Task directions –
Rewrite the records below as a numbered list with one line per item, leaving out the blank lines.

Material for this exercise –
----------------

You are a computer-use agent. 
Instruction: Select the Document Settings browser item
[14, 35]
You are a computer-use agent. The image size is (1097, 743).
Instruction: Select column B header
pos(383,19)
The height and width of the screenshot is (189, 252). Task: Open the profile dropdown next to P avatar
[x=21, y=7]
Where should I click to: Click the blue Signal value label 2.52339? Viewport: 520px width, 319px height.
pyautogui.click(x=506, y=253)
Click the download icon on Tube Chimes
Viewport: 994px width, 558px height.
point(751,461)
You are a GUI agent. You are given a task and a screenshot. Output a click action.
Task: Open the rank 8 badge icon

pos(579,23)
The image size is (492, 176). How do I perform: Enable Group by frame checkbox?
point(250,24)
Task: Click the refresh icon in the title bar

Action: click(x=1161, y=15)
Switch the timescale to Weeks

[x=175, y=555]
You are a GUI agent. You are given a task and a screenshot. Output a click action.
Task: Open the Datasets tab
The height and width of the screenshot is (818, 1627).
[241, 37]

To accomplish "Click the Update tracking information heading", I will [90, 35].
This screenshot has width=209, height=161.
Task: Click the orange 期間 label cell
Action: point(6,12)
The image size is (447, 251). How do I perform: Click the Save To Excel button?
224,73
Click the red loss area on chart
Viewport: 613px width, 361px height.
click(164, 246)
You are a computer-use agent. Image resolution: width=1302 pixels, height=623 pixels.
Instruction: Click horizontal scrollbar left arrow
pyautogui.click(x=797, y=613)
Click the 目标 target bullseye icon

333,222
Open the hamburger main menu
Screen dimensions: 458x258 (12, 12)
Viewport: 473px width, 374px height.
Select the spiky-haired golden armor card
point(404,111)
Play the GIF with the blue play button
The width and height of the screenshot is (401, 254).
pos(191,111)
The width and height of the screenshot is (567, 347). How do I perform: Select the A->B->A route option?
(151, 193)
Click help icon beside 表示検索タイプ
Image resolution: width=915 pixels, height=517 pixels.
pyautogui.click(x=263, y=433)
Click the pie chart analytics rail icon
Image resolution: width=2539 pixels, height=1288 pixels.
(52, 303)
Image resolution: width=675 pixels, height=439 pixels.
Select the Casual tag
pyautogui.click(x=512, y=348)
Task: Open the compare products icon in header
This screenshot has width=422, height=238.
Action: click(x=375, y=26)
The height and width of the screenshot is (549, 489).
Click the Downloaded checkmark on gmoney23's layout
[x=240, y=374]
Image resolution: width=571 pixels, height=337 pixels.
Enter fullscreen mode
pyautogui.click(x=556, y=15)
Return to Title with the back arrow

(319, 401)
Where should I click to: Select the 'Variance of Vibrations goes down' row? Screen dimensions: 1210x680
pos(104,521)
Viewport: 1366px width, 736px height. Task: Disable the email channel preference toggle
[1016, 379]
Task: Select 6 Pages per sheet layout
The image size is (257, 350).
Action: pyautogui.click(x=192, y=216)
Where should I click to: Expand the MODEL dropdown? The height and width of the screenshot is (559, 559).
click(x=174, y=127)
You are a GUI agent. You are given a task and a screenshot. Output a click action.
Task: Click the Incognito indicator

----------------

Solution for this task –
1. You are a computer-use agent. 
2. Instruction: Select the Document Settings browser item
3. [14, 35]
4. You are a computer-use agent. The image size is (1097, 743).
5. Instruction: Select column B header
6. pos(383,19)
7. The height and width of the screenshot is (189, 252). Task: Open the profile dropdown next to P avatar
8. [x=21, y=7]
9. Where should I click to: Click the blue Signal value label 2.52339? Viewport: 520px width, 319px height.
10. pyautogui.click(x=506, y=253)
11. Click the download icon on Tube Chimes
12. Viewport: 994px width, 558px height.
13. point(751,461)
14. You are a GUI agent. You are given a task and a screenshot. Output a click action.
15. Task: Open the rank 8 badge icon
16. pos(579,23)
17. The image size is (492, 176). How do I perform: Enable Group by frame checkbox?
18. point(250,24)
19. Task: Click the refresh icon in the title bar
20. Action: click(x=1161, y=15)
21. Switch the timescale to Weeks
22. [x=175, y=555]
23. You are a GUI agent. You are given a task and a screenshot. Output a click action.
24. Task: Open the Datasets tab
25. The height and width of the screenshot is (818, 1627).
26. [241, 37]
27. To accomplish "Click the Update tracking information heading", I will [90, 35].
28. This screenshot has width=209, height=161.
29. Task: Click the orange 期間 label cell
30. Action: point(6,12)
31. The image size is (447, 251). How do I perform: Click the Save To Excel button?
32. 224,73
33. Click the red loss area on chart
34. Viewport: 613px width, 361px height.
35. click(164, 246)
36. You are a computer-use agent. Image resolution: width=1302 pixels, height=623 pixels.
37. Instruction: Click horizontal scrollbar left arrow
38. pyautogui.click(x=797, y=613)
39. Click the 目标 target bullseye icon
40. 333,222
41. Open the hamburger main menu
42. Screen dimensions: 458x258 (12, 12)
43. Viewport: 473px width, 374px height.
44. Select the spiky-haired golden armor card
45. point(404,111)
46. Play the GIF with the blue play button
47. The width and height of the screenshot is (401, 254).
48. pos(191,111)
49. The width and height of the screenshot is (567, 347). How do I perform: Select the A->B->A route option?
50. (151, 193)
51. Click help icon beside 表示検索タイプ
52. Image resolution: width=915 pixels, height=517 pixels.
53. pyautogui.click(x=263, y=433)
54. Click the pie chart analytics rail icon
55. Image resolution: width=2539 pixels, height=1288 pixels.
56. (52, 303)
57. Image resolution: width=675 pixels, height=439 pixels.
58. Select the Casual tag
59. pyautogui.click(x=512, y=348)
60. Task: Open the compare products icon in header
61. This screenshot has width=422, height=238.
62. Action: click(x=375, y=26)
63. The height and width of the screenshot is (549, 489).
64. Click the Downloaded checkmark on gmoney23's layout
65. [x=240, y=374]
66. Image resolution: width=571 pixels, height=337 pixels.
67. Enter fullscreen mode
68. pyautogui.click(x=556, y=15)
69. Return to Title with the back arrow
70. (319, 401)
71. Where should I click to: Select the 'Variance of Vibrations goes down' row? Screen dimensions: 1210x680
72. pos(104,521)
73. Viewport: 1366px width, 736px height. Task: Disable the email channel preference toggle
74. [1016, 379]
75. Task: Select 6 Pages per sheet layout
76. The image size is (257, 350).
77. Action: pyautogui.click(x=192, y=216)
78. Where should I click to: Expand the MODEL dropdown? The height and width of the screenshot is (559, 559).
79. click(x=174, y=127)
80. You are a GUI agent. You are given a task and a screenshot. Output a click action.
81. Task: Click the Incognito indicator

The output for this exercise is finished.